The mass administration of anti-infective drugs in disaster-affected populations is not recommended. Scientific reasons why this is so include the fact that antibiotics are not effective against viral diseases, such as influenza, hepatitis and the common cold; no single antibiotic provides adequate coverage against all potential bacterial or rickettsial diseases; and antibiotics have to be taken indefinitely to prevent infection with a susceptible organism. Moreover, anti-infective agents can induce allergic reactions and toxic side effects which include death. The promiscuous use of antibiotics can rapidly lead to emergence of drug resistant bacteria, particularly of enteric organisms. Plasmid mediated antibiotic resistance is, moreover, frequently not just against the antibiotic administered, but against multiple antibiotics. In addition, perhaps more compelling reasons to avoid massive use of anti-infective drugs are the constraints of logistical and human resources, as already discussed in connection with mass immunization after disaster.

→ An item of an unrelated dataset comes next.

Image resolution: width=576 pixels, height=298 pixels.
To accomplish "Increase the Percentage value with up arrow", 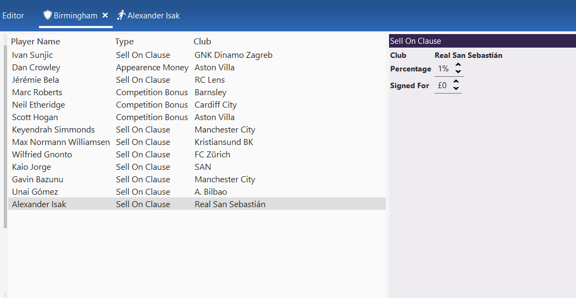I will (458, 65).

The prophylactic administration of antibiotics or sulfonamides to prevent diarrhea and the routine treatment of uncomplicated upper respiratory complaints with antibiotics should be discouraged for these reasons. It is sometimes advocated to administer anthelminthics, on the premise that children in the tropics are malnourished and have multiple intestinal parasites. Unfortunately, the cheapest anthelminthic drugs, such as piperazine, are of limited spectrum against Ascaris lumbricoides (round worm). Broader spectrum anthelminthics such as thiabendazole and mebendazole, cause toxic reactions unacceptably high for general use in asymptomatic patients, and they are too expensive for many relief efforts.

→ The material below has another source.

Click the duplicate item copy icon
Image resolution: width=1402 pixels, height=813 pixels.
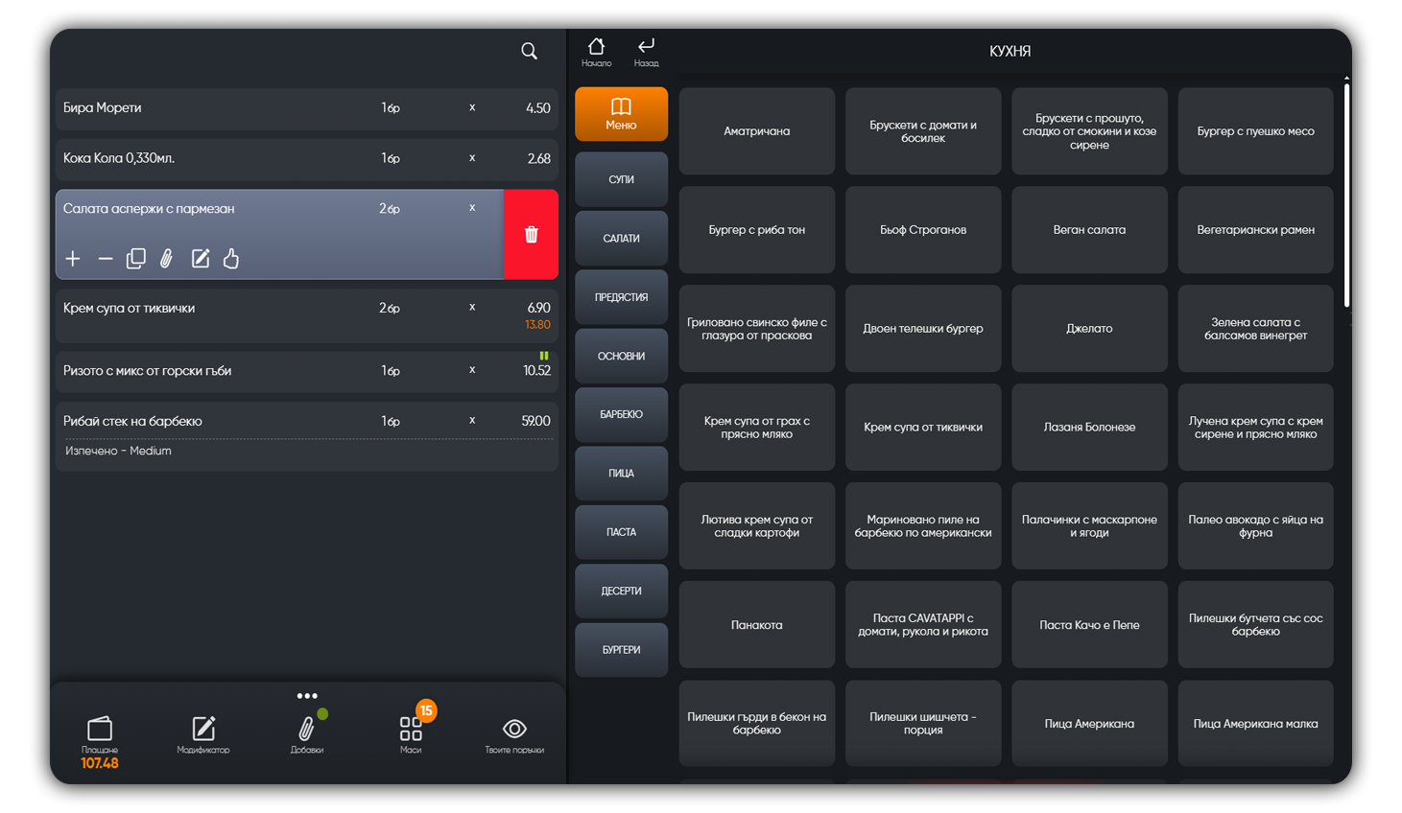136,259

Providing chemosuppressive drugs against malaria to populations affected by disaster requires a more complex decision dependent upon local conditions and circumstances. Usually, the key factor is whether or not an affected population has moved from an area free of malaria to one with high levels. The presence of chloroquine resistant strains of malaria is also a factor to consider. In an organized or well educated community, it is feasible that local leaders or heads of families administer chloroquine once a week. The regimens which prevent chloroquine resistant falciparum malaria are either more complicated, such as weekly administration of chloroquine-primaquine and daily administration of dapsone, or consist of drugs which may not be readily available, Fansidar/pyrimethamine-sulfadoxine combination tablets. It is thus fortunate that stages 11 and 111 of chloroquine resistance are not the severe problem in the Americas that they are in southeast Asia.
Malaria chemosuppression is not usually practiced in areas where levels of malaria are high. This is because most members of the population have considerable immunity, which would be reduced by drug administration, and because community-wide chemosuppression cannot be maintained after the departure of relief agencies. Mass curative therapy is also discouraged among populations from holoendemic areas who have been displaced. It is argued that eliminating subclinical infection reduces acquired immunity and makes patients more susceptible to disease upon returning to their homes.

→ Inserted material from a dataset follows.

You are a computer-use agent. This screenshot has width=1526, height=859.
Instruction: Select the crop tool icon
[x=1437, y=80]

The mass administration of single parenteral doses of penicillin in communities where yaws (Treponema pertenue) is found needs brief mention. This may be the only universally accepted indication for community-wide anti-infective chemotherapy (57). Logistical constraints, demands for health services, and limited numbers of disease control personnel, however, create difficulties in undertaking even this response to yaws during an emergency.